December 22, 2016
On Feb. 5, employees at Hollywood Presbyterian Medical Center in Los Angeles, California, started having network access problems that prevented electronic communications. Over the next few days, they learned that the hospital was the victim of a ransomware attack that encrypted files on multiple computers.
After several days during which staff had to resort to pen and paper for some record keeping, the hospital decided to pay the $17,000 ransom -- the equivalent of 40 bitcoins that the attackers had requested. It was deemed to be the fastest way to restore the affected files and systems.

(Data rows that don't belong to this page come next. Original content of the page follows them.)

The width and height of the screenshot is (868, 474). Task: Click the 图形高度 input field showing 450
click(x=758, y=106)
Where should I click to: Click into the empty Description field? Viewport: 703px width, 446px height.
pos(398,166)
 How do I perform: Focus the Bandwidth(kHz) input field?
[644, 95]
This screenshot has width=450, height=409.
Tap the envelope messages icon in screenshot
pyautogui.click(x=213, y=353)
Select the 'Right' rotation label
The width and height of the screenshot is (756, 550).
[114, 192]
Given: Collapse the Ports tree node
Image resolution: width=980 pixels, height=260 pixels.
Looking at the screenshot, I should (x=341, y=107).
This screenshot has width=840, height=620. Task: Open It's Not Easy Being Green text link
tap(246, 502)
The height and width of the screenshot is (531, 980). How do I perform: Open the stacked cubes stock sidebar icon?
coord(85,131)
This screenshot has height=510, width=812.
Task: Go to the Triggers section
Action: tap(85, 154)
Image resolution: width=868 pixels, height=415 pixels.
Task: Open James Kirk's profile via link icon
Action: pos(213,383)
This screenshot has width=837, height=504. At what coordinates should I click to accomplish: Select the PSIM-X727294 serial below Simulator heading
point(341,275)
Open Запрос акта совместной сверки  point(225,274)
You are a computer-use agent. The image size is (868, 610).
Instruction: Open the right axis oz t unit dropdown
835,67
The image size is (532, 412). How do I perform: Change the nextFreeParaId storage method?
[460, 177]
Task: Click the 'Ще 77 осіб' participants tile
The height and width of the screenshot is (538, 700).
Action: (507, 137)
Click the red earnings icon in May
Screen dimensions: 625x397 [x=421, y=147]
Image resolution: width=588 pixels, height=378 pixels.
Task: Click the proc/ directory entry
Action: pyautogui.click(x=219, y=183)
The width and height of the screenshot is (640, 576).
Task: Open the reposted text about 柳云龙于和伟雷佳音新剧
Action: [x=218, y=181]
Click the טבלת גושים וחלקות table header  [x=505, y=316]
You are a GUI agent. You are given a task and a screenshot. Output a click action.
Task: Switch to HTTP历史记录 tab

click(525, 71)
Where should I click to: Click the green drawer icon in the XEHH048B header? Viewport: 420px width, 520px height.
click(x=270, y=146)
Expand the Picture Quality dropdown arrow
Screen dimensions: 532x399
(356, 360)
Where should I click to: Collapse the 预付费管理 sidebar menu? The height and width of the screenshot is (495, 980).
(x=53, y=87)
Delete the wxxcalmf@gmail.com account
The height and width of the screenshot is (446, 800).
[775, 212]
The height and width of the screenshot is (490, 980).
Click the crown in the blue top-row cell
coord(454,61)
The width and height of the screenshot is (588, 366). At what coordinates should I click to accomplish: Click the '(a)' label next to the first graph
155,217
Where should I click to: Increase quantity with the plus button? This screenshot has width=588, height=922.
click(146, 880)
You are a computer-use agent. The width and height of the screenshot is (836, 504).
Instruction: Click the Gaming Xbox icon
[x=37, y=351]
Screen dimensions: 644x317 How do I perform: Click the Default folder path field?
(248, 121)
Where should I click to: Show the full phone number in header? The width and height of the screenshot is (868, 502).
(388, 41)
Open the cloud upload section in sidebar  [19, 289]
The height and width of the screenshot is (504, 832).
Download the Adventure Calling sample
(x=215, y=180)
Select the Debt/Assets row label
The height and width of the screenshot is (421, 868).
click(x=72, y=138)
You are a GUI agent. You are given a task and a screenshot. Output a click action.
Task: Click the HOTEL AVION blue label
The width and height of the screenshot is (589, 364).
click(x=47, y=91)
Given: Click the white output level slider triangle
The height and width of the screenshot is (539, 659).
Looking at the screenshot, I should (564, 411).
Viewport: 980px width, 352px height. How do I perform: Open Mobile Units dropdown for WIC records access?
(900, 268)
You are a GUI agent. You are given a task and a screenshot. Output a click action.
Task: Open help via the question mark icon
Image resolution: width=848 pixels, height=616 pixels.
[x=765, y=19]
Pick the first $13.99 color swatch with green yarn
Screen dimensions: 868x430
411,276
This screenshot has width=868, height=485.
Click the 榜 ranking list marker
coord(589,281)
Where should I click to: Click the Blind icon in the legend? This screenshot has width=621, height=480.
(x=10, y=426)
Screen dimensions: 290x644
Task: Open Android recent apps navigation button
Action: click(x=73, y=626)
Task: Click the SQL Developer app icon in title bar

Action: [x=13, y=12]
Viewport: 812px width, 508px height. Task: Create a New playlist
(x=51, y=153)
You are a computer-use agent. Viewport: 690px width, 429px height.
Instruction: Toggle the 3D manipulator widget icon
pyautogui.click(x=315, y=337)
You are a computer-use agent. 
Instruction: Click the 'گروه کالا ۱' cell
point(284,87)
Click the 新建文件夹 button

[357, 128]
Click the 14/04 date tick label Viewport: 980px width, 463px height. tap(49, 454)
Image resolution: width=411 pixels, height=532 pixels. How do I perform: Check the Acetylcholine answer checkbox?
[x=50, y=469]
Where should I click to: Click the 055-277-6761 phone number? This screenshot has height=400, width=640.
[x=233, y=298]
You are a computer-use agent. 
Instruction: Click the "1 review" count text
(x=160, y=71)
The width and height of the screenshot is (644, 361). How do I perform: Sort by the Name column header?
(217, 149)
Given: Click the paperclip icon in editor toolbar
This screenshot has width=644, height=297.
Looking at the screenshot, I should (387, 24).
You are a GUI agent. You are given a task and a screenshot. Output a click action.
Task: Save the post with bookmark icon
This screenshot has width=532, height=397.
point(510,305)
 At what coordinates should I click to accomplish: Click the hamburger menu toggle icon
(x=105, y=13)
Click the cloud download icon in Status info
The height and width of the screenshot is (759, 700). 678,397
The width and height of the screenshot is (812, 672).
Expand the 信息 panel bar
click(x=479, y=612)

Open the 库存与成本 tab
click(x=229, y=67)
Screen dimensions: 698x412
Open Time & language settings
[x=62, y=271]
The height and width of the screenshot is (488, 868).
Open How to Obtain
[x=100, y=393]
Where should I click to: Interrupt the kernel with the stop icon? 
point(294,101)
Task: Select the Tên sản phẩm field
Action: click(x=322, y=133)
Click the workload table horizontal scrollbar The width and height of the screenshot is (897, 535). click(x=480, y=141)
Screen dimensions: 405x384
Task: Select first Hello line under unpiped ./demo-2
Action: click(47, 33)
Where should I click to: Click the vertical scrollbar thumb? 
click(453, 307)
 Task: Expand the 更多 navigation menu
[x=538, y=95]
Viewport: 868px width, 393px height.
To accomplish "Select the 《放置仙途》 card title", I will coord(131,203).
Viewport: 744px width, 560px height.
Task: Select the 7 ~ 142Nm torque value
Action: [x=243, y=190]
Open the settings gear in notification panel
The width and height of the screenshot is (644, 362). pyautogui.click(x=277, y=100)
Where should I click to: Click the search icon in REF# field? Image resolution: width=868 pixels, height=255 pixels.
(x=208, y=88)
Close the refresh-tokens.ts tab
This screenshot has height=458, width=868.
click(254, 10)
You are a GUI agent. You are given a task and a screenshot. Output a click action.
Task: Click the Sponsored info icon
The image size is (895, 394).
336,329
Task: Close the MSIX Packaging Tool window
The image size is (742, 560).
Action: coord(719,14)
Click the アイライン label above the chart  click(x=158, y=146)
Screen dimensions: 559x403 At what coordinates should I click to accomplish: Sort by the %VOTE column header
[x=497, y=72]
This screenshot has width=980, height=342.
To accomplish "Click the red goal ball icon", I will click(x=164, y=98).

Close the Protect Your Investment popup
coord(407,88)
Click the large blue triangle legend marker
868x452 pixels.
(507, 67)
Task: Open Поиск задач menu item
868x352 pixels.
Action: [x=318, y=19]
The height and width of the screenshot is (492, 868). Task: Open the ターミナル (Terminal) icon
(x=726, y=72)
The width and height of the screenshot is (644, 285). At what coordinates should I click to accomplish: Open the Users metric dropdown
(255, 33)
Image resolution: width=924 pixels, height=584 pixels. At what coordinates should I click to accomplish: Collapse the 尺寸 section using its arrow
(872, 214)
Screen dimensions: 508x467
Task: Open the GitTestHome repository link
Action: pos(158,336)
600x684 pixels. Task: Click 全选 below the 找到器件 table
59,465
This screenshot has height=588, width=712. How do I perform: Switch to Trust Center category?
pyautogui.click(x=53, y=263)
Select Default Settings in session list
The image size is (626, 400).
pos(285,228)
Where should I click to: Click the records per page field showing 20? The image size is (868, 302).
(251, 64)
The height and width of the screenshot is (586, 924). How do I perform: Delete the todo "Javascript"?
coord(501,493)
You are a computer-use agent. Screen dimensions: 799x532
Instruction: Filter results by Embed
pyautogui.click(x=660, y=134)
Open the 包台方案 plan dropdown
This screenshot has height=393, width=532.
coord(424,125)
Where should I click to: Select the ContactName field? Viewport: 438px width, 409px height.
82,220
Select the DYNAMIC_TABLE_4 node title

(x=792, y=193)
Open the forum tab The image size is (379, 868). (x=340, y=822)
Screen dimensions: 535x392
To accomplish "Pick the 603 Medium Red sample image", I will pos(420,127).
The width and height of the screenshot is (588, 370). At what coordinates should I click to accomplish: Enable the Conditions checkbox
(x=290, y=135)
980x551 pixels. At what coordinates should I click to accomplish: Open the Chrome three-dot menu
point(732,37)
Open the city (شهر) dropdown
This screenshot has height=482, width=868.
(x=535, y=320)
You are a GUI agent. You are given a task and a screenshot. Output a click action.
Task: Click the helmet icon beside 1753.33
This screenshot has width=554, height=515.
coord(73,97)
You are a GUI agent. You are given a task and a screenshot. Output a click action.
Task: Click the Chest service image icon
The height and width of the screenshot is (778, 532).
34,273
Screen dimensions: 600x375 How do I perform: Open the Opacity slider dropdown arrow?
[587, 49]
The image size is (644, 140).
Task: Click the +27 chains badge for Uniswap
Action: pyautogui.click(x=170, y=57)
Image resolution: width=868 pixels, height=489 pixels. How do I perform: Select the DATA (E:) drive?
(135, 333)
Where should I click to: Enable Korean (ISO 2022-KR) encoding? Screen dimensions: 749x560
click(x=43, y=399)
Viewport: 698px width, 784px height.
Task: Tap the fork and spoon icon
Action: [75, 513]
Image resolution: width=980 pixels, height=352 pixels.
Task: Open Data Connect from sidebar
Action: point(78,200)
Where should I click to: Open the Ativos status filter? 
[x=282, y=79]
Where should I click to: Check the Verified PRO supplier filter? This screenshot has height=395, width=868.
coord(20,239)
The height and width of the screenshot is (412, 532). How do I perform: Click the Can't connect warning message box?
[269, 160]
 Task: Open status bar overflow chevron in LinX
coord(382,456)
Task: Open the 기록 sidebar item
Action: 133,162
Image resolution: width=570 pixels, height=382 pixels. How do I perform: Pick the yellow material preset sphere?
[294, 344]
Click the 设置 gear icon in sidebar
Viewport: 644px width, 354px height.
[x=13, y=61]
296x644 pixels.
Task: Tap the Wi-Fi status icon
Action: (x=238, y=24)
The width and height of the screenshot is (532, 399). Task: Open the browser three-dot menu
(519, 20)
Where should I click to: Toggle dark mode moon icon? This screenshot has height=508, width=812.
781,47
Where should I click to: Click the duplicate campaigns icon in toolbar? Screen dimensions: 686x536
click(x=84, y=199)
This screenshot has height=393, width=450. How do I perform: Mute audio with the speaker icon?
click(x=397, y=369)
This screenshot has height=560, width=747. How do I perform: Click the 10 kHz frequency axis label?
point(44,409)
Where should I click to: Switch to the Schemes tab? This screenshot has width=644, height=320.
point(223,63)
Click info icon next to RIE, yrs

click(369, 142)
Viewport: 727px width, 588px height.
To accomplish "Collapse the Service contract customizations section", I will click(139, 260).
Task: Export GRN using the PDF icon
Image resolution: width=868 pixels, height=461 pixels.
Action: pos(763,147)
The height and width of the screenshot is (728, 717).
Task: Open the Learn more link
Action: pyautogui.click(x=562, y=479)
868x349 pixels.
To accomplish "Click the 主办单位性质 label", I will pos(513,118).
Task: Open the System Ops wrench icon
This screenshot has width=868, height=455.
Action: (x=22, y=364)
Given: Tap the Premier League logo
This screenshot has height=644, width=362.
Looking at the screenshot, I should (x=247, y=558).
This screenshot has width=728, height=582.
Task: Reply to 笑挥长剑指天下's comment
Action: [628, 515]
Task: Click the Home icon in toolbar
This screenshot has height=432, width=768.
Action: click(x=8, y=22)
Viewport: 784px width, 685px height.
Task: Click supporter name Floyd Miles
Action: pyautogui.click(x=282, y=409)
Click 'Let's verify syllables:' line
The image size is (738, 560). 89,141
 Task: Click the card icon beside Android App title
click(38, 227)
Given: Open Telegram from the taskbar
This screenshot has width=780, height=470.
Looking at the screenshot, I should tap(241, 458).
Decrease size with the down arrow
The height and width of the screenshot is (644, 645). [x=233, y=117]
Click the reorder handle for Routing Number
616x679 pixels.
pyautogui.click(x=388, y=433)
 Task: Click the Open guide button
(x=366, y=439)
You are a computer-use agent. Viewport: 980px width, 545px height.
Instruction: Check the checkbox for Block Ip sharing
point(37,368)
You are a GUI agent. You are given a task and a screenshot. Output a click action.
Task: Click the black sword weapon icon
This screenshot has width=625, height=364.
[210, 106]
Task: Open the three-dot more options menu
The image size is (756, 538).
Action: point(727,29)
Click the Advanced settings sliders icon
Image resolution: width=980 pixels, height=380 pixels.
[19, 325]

This was to be the first in a string of ransomware attacks that affected multiple healthcare organizations in the U.S. over the following months, including the Chino Valley Medical Center, the Desert Valley Hospital and Methodist Hospital in Henderson, Kentucky.
It also highlighted a worrying trend: While in the past, ransomware attacks primarily targeted consumers, attackers were now shifting their focus toward businesses.
Over the past two years there has been a dramatic shift in the type of ransomware being used by attackers, said Ed Cabrera, chief cybersecurity officer at antivirus vendor Trend Micro.
In 2014, 80 percent of ransomware attacks used traditional techniques that involved, for example, locking the desktop screen and telling users that they needed to pay fines. However, in 2015, the statistics flipped and 80 percent of attacks involved crypto-ransomware, the malicious programs that encrypt files.
"Another ransomware evolution is the transition from targeting consumers to enterprises," Cabrera said. "Many of the new crypto-ransomware families detected and blocked in 2016 have targeted more enterprises than ever before."
This change in targets is not entirely unexpected. After all, business records are much more valuable than personal documents, companies can afford to pay higher ransoms than consumers and their security posture can vary greatly based on their geographic location, size and industry segment.
"We’ve begun noticing that ransomware has been focusing on small and medium businesses for the past year, as they’re more likely to pay larger ransomware fees than the average user," said Liviu Arsene, a senior e-threat analyst at antivirus firm Bitdefender. "Considering that the Hollywood Presbyterian Medical Hospital paid $17,000 when hit by a single ransomware infection, it stands to reason that cybercriminals would be far more interested in targeting organizations."
A recent IBM survey of 600 business leaders in the U.S. found that one in two had experienced a ransomware attack in the workplace and that in 70 percent of cases their companies paid to get their data back.
Emails distributing ransomware programs made up nearly 40 percent of all spam e-mails sent in 2016, and criminals are on track to make nearly $1 billion this year from this type of malware, IBM X-Force said.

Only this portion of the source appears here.